Duplicate every line of the listing below word for word, with nothing left out or changed.
--- Supplied records ---
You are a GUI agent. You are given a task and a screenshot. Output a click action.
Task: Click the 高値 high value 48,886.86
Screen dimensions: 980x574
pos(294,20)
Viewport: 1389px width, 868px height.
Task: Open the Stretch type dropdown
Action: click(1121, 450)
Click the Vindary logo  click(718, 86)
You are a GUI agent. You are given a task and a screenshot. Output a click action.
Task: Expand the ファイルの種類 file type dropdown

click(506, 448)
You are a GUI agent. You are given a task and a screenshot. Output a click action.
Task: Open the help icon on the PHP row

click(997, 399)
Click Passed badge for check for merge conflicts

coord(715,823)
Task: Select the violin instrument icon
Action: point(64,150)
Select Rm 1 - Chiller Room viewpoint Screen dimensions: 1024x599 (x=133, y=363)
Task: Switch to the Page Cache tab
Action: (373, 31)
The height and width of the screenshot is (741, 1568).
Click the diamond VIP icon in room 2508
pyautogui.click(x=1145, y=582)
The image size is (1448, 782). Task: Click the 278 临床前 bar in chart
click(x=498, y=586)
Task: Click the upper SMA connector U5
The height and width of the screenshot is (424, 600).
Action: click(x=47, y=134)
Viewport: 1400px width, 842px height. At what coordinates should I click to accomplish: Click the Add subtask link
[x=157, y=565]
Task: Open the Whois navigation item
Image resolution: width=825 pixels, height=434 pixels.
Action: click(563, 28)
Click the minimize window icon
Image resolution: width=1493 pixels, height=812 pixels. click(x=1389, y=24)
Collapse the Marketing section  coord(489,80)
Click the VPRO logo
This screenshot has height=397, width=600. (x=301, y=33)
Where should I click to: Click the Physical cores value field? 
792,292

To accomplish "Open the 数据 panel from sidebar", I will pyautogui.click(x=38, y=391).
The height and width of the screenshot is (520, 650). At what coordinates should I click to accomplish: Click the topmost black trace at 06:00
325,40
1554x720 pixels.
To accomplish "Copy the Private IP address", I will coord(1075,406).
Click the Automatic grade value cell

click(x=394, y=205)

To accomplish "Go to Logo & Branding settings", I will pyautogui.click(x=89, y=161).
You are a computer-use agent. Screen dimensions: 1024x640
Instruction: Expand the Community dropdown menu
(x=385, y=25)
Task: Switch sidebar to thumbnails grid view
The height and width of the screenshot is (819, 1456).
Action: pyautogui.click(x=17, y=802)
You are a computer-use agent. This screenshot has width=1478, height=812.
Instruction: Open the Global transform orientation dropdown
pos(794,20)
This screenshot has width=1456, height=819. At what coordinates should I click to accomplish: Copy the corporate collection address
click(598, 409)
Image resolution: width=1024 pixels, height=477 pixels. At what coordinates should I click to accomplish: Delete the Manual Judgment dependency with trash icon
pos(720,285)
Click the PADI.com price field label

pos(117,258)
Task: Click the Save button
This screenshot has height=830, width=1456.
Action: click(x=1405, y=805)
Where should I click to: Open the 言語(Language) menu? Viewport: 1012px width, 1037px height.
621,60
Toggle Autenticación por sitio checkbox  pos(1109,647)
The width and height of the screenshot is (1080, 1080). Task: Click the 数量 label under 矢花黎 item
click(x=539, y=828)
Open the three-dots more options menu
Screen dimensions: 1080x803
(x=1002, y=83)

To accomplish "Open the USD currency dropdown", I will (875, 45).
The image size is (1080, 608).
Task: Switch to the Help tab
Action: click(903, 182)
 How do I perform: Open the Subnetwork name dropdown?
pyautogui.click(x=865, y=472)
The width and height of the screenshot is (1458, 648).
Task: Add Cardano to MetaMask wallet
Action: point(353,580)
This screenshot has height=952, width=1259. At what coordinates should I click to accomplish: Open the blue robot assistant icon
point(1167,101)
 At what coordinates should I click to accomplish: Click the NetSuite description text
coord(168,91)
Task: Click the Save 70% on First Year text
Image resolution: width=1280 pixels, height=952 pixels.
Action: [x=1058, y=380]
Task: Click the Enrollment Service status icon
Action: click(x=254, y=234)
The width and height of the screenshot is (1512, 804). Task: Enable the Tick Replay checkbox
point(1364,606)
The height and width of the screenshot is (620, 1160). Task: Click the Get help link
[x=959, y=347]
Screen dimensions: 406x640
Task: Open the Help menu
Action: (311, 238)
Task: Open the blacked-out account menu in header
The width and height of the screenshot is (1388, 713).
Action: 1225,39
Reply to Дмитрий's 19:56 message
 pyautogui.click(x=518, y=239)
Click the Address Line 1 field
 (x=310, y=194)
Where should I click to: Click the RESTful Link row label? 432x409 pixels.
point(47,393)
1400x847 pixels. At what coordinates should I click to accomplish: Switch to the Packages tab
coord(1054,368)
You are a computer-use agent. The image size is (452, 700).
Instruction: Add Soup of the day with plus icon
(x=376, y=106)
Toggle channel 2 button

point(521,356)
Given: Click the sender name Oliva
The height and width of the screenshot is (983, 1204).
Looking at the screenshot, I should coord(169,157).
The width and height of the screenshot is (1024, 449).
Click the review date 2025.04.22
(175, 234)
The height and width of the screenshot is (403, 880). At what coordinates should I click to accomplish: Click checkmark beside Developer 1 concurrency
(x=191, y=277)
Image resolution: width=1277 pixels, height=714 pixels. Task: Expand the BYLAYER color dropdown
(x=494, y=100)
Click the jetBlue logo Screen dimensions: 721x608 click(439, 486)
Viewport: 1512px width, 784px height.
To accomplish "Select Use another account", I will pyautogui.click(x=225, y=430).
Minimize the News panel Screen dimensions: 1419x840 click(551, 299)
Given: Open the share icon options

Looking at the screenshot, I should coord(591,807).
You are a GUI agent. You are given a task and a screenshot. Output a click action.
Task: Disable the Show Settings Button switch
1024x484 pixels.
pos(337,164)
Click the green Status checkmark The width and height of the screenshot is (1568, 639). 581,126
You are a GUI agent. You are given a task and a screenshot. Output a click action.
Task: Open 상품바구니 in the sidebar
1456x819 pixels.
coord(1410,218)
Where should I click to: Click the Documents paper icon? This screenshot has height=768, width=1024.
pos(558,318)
---
The solution:
You are a GUI agent. You are given a task and a screenshot. Output a click action.
Task: Click the 高値 high value 48,886.86
Screen dimensions: 980x574
pos(294,20)
Viewport: 1389px width, 868px height.
Task: Open the Stretch type dropdown
Action: click(1121, 450)
Click the Vindary logo  click(718, 86)
You are a GUI agent. You are given a task and a screenshot. Output a click action.
Task: Expand the ファイルの種類 file type dropdown

click(506, 448)
You are a GUI agent. You are given a task and a screenshot. Output a click action.
Task: Open the help icon on the PHP row

click(997, 399)
Click Passed badge for check for merge conflicts

coord(715,823)
Task: Select the violin instrument icon
Action: point(64,150)
Select Rm 1 - Chiller Room viewpoint Screen dimensions: 1024x599 (x=133, y=363)
Task: Switch to the Page Cache tab
Action: (373, 31)
The height and width of the screenshot is (741, 1568).
Click the diamond VIP icon in room 2508
pyautogui.click(x=1145, y=582)
The image size is (1448, 782). Task: Click the 278 临床前 bar in chart
click(x=498, y=586)
Task: Click the upper SMA connector U5
The height and width of the screenshot is (424, 600).
Action: click(x=47, y=134)
Viewport: 1400px width, 842px height. At what coordinates should I click to accomplish: Click the Add subtask link
[x=157, y=565]
Task: Open the Whois navigation item
Image resolution: width=825 pixels, height=434 pixels.
Action: click(563, 28)
Click the minimize window icon
Image resolution: width=1493 pixels, height=812 pixels. click(x=1389, y=24)
Collapse the Marketing section  coord(489,80)
Click the VPRO logo
This screenshot has height=397, width=600. (x=301, y=33)
Where should I click to: Click the Physical cores value field? 
792,292

To accomplish "Open the 数据 panel from sidebar", I will pyautogui.click(x=38, y=391).
The height and width of the screenshot is (520, 650). At what coordinates should I click to accomplish: Click the topmost black trace at 06:00
325,40
1554x720 pixels.
To accomplish "Copy the Private IP address", I will coord(1075,406).
Click the Automatic grade value cell

click(x=394, y=205)

To accomplish "Go to Logo & Branding settings", I will pyautogui.click(x=89, y=161).
You are a computer-use agent. Screen dimensions: 1024x640
Instruction: Expand the Community dropdown menu
(x=385, y=25)
Task: Switch sidebar to thumbnails grid view
The height and width of the screenshot is (819, 1456).
Action: pyautogui.click(x=17, y=802)
You are a computer-use agent. This screenshot has width=1478, height=812.
Instruction: Open the Global transform orientation dropdown
pos(794,20)
This screenshot has width=1456, height=819. At what coordinates should I click to accomplish: Copy the corporate collection address
click(598, 409)
Image resolution: width=1024 pixels, height=477 pixels. At what coordinates should I click to accomplish: Delete the Manual Judgment dependency with trash icon
pos(720,285)
Click the PADI.com price field label

pos(117,258)
Task: Click the Save button
This screenshot has height=830, width=1456.
Action: click(x=1405, y=805)
Where should I click to: Open the 言語(Language) menu? Viewport: 1012px width, 1037px height.
621,60
Toggle Autenticación por sitio checkbox  pos(1109,647)
The width and height of the screenshot is (1080, 1080). Task: Click the 数量 label under 矢花黎 item
click(x=539, y=828)
Open the three-dots more options menu
Screen dimensions: 1080x803
(x=1002, y=83)

To accomplish "Open the USD currency dropdown", I will (875, 45).
The image size is (1080, 608).
Task: Switch to the Help tab
Action: click(903, 182)
 How do I perform: Open the Subnetwork name dropdown?
pyautogui.click(x=865, y=472)
The width and height of the screenshot is (1458, 648).
Task: Add Cardano to MetaMask wallet
Action: point(353,580)
This screenshot has height=952, width=1259. At what coordinates should I click to accomplish: Open the blue robot assistant icon
point(1167,101)
 At what coordinates should I click to accomplish: Click the NetSuite description text
coord(168,91)
Task: Click the Save 70% on First Year text
Image resolution: width=1280 pixels, height=952 pixels.
Action: [x=1058, y=380]
Task: Click the Enrollment Service status icon
Action: click(x=254, y=234)
The width and height of the screenshot is (1512, 804). Task: Enable the Tick Replay checkbox
point(1364,606)
The height and width of the screenshot is (620, 1160). Task: Click the Get help link
[x=959, y=347]
Screen dimensions: 406x640
Task: Open the Help menu
Action: (311, 238)
Task: Open the blacked-out account menu in header
The width and height of the screenshot is (1388, 713).
Action: 1225,39
Reply to Дмитрий's 19:56 message
 pyautogui.click(x=518, y=239)
Click the Address Line 1 field
 (x=310, y=194)
Where should I click to: Click the RESTful Link row label? 432x409 pixels.
point(47,393)
1400x847 pixels. At what coordinates should I click to accomplish: Switch to the Packages tab
coord(1054,368)
You are a computer-use agent. The image size is (452, 700).
Instruction: Add Soup of the day with plus icon
(x=376, y=106)
Toggle channel 2 button

point(521,356)
Given: Click the sender name Oliva
The height and width of the screenshot is (983, 1204).
Looking at the screenshot, I should coord(169,157).
The width and height of the screenshot is (1024, 449).
Click the review date 2025.04.22
(175, 234)
The height and width of the screenshot is (403, 880). At what coordinates should I click to accomplish: Click checkmark beside Developer 1 concurrency
(x=191, y=277)
Image resolution: width=1277 pixels, height=714 pixels. Task: Expand the BYLAYER color dropdown
(x=494, y=100)
Click the jetBlue logo Screen dimensions: 721x608 click(439, 486)
Viewport: 1512px width, 784px height.
To accomplish "Select Use another account", I will pyautogui.click(x=225, y=430).
Minimize the News panel Screen dimensions: 1419x840 click(551, 299)
Given: Open the share icon options

Looking at the screenshot, I should coord(591,807).
You are a GUI agent. You are given a task and a screenshot. Output a click action.
Task: Disable the Show Settings Button switch
1024x484 pixels.
pos(337,164)
Click the green Status checkmark The width and height of the screenshot is (1568, 639). 581,126
You are a GUI agent. You are given a task and a screenshot. Output a click action.
Task: Open 상품바구니 in the sidebar
1456x819 pixels.
coord(1410,218)
Where should I click to: Click the Documents paper icon? This screenshot has height=768, width=1024.
pos(558,318)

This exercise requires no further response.